Squamous cell cancer (Head and neck) is the sixth most common cancer responsible for over 500,000 new cases annually worldwide (1) . 90 % of Head and neck cancer cells overexpress Epidermal Growth Factor Receptor (EGFR). Its presence not only leads to a poor outcome (2) , but also enhances resistance to cytotoxic agents, including ionizing radiation.
The EGFR is a 170-kDa transmembrane receptor tyrosine kinase of the ErbB family. (3)
The EGFR is composed of four extracellular domains, a hydrophobic transmembrane region, a juxta-membrane domain, an intracellular protein tyrosine kinase domain. It is monomeric in inert state, but binding of a ligand results in conformational change which promotes homo- and hetero-dimerization and activates signal transduction. (4)
There are four main cytoplasmic downstream signaling routes for EGFR.
High EGFR expression is also associated with resistance to radiation. In contrast to cytoplasmic signaling induced by EGF, radiation prompts nuclear EGFR translocation. This process is associated with a nuclear influx of proteins Ku70/80 and phosphatase 1, a surge in nuclear DNA-PK activity, and formation of DNA end-binding protein complexes containing DNA-PK, which performs a major role in repairing radiation-induced DNA double strand-breaks through a non-homologous end-joining mechanism. (6)
The concept that inhibiting EGFR might have antitumor activity was presented in 1980s. Mendelsohn et al. provided the first pre-clinical demonstration of an antiproliferative effect of monoclonal antibodies directed against EGF-binding site. Since then, numerous EGFR inhibitors are studied. (7)
Cetuximab is a recombinant, human/mouse chimeric IgG1 monoclonal antibody that attaches to epidermal growth factor receptor (EGFR, HER1, ErbB-1) on its extracellular domain .It competitively inhibits epidermal growth factor (EGF) and other ligands, such as transforming growth factor-alpha (TGF-a) from binding to EGFR.
Attachment of cetuximab to the epidermal growth factor receptor halts phosphorylation and activation of receptor-associated kinases, leading to cell growth inhibition. It prevents EGFR from adopting the conformation needed for dimerization, also barrs EGFR from inducing autocrine ligand production, it downregulates the expression of matrix metalloproteinases and vascular endothelial growth factor production, thereby promotes endothelial cell apoptosis and vasculature collapse (8) .It also induces an antibody-dependent cellular toxicity(9).

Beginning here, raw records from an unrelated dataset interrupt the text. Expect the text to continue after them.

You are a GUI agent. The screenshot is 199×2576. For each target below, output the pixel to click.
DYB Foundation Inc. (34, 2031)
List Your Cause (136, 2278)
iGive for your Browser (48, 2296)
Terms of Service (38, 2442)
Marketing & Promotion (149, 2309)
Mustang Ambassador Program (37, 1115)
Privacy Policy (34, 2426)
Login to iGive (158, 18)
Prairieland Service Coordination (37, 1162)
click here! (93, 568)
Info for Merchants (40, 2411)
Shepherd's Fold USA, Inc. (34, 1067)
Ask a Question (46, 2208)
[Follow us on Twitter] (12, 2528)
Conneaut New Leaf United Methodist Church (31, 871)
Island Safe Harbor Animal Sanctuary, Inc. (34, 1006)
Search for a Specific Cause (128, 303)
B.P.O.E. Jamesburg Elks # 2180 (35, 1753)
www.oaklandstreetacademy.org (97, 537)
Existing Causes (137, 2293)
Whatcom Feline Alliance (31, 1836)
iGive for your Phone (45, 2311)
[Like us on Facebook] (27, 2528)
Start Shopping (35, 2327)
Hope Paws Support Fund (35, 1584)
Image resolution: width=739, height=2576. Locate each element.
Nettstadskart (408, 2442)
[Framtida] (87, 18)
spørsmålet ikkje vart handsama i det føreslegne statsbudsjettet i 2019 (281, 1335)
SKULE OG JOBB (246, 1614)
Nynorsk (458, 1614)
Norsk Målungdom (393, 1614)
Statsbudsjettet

Cetuximab also increases radiosensitivity as EGFR blockade abolishes nuclear EGFR import, diminishes radiation-induced activation of DNA-PK, inhibits DNA repair, and enhances cellular radiation sensitivity .(6)

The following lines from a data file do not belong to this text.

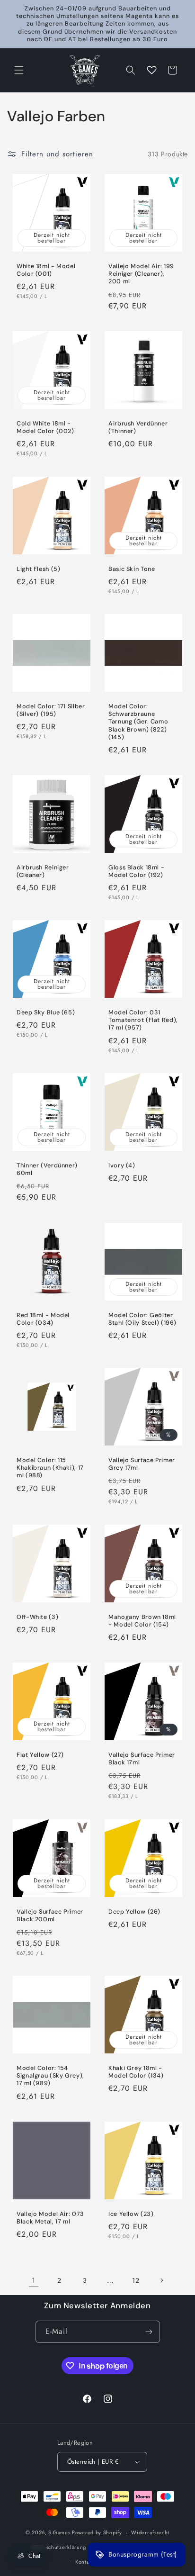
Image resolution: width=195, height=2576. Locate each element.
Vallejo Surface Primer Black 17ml (141, 1758)
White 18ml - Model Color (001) (46, 270)
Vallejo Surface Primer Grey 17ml (141, 1464)
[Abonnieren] (149, 2332)
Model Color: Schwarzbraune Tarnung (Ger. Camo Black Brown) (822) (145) (138, 722)
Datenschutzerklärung (59, 2547)
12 (135, 2280)
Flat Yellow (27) (40, 1755)
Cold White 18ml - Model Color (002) (45, 427)
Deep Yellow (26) (134, 1912)
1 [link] (33, 2280)
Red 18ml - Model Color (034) (43, 1319)
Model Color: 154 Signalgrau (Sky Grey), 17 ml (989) (50, 2075)
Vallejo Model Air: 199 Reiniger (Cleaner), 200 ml (141, 273)
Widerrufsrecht (150, 2532)
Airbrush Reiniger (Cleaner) (43, 871)
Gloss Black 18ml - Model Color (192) (136, 871)
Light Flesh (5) (38, 569)
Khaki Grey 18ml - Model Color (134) (136, 2071)
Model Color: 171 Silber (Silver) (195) (51, 710)
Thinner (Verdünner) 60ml (47, 1169)
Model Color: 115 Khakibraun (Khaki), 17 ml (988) (50, 1467)
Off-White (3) (37, 1617)
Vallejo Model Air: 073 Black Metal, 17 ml (50, 2217)
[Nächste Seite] (161, 2280)
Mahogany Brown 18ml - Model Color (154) (142, 1620)
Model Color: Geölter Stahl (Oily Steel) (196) (142, 1319)
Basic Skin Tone (131, 569)
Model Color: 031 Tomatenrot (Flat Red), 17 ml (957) (143, 1020)
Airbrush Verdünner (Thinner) (138, 427)
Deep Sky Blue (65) (46, 1012)
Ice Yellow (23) (130, 2214)
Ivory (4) (121, 1165)
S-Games (59, 2532)
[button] (19, 70)
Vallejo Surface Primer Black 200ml (50, 1915)
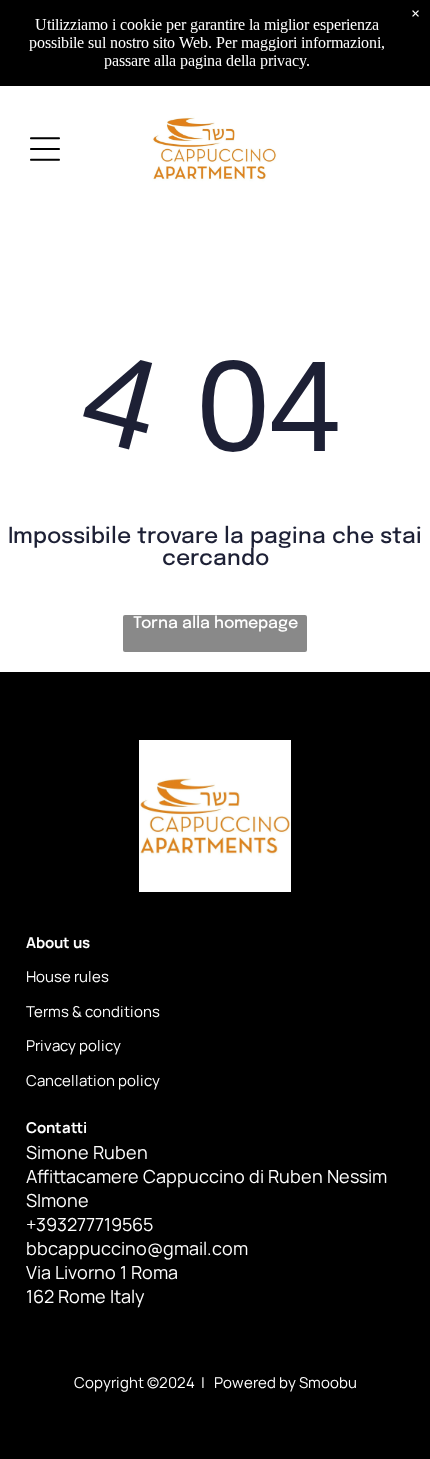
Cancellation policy (93, 1080)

NICE has approved Cetuximab along with radiotherapy as a treatment choice for patients with locally advanced squamous cell cancer of the head and neck .Only those patients can have cetuximab who exhibit 90% or more Karnofsky performance-status score and for them all other types of platinum-based chemoradiotherapy treatment are contraindicated.

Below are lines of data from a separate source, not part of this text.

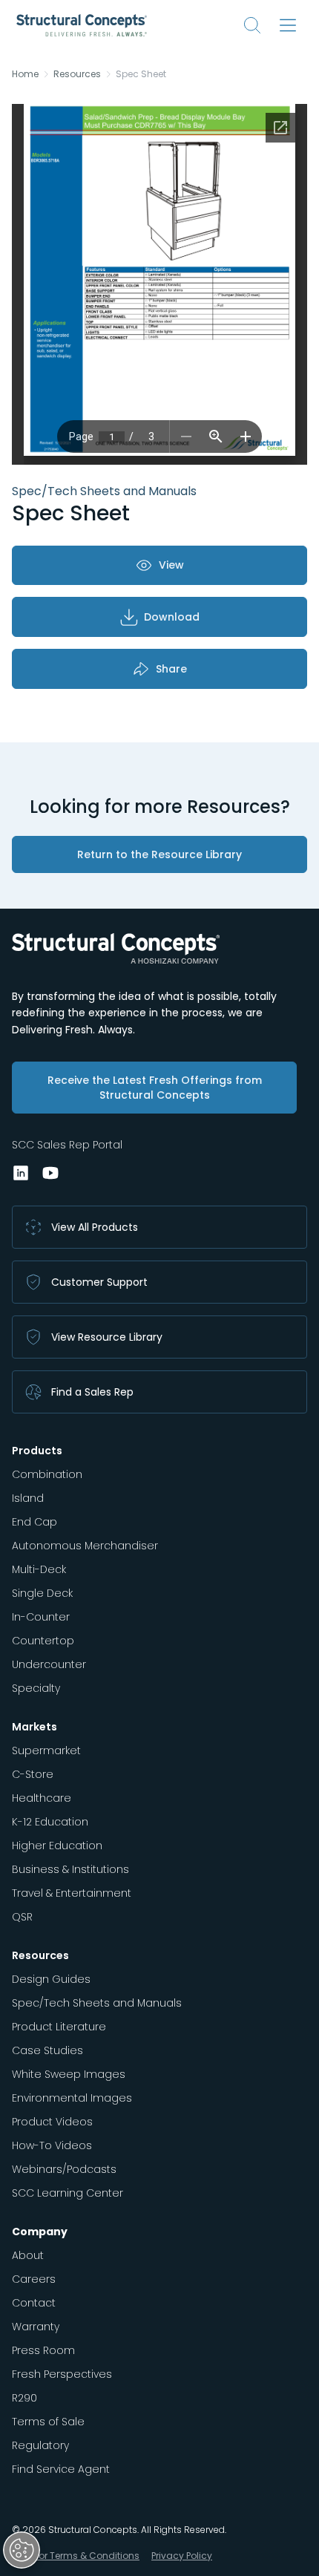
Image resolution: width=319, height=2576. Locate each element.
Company (40, 2231)
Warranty (35, 2326)
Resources (77, 74)
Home (25, 74)
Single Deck (42, 1593)
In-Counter (41, 1616)
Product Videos (52, 2121)
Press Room (43, 2350)
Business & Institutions (70, 1869)
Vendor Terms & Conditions (77, 2555)
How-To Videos (52, 2145)
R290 (24, 2397)
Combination (47, 1474)
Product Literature (59, 2026)
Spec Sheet (141, 74)
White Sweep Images (68, 2074)
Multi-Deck (39, 1569)
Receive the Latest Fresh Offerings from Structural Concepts (154, 1087)
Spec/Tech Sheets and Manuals (97, 2002)
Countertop (43, 1640)
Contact (34, 2302)
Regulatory (40, 2445)
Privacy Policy (181, 2555)
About (28, 2255)
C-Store (32, 1774)
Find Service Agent (61, 2469)
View (171, 565)
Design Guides (51, 1979)
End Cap (34, 1521)
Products (37, 1450)
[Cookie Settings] (21, 2550)
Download (172, 616)
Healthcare (41, 1798)
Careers (34, 2279)
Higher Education (57, 1845)
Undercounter (49, 1664)
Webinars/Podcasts (64, 2169)
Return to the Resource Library (159, 854)
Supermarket (46, 1750)
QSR (22, 1916)
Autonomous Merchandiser (85, 1545)
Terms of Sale (48, 2421)
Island (28, 1498)
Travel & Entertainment (71, 1893)
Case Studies (47, 2050)
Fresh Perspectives (62, 2374)
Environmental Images (72, 2097)
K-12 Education (50, 1821)
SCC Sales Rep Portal (67, 1144)
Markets (34, 1726)
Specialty (36, 1688)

NICE has recommended Cetuximab based on evidence from Bonner Trial .Bonner Trial was a Randomized Control Trial which compared cetuximab with radiotherapy versus radiotherapy alone in patients with stage III or IV non-metastatic SCCHN. Only those patients were included in the trial that exhibit at least 60% Karnofsky performance-status score, were medically suitable for definitive radiotherapy, and have normal hepatic, renal and hematopoietic functions. The primary endpoint was the duration in which locoregional disease was controlled. The secondary outcomes were overall survival, progression-free survival, response rate and safety.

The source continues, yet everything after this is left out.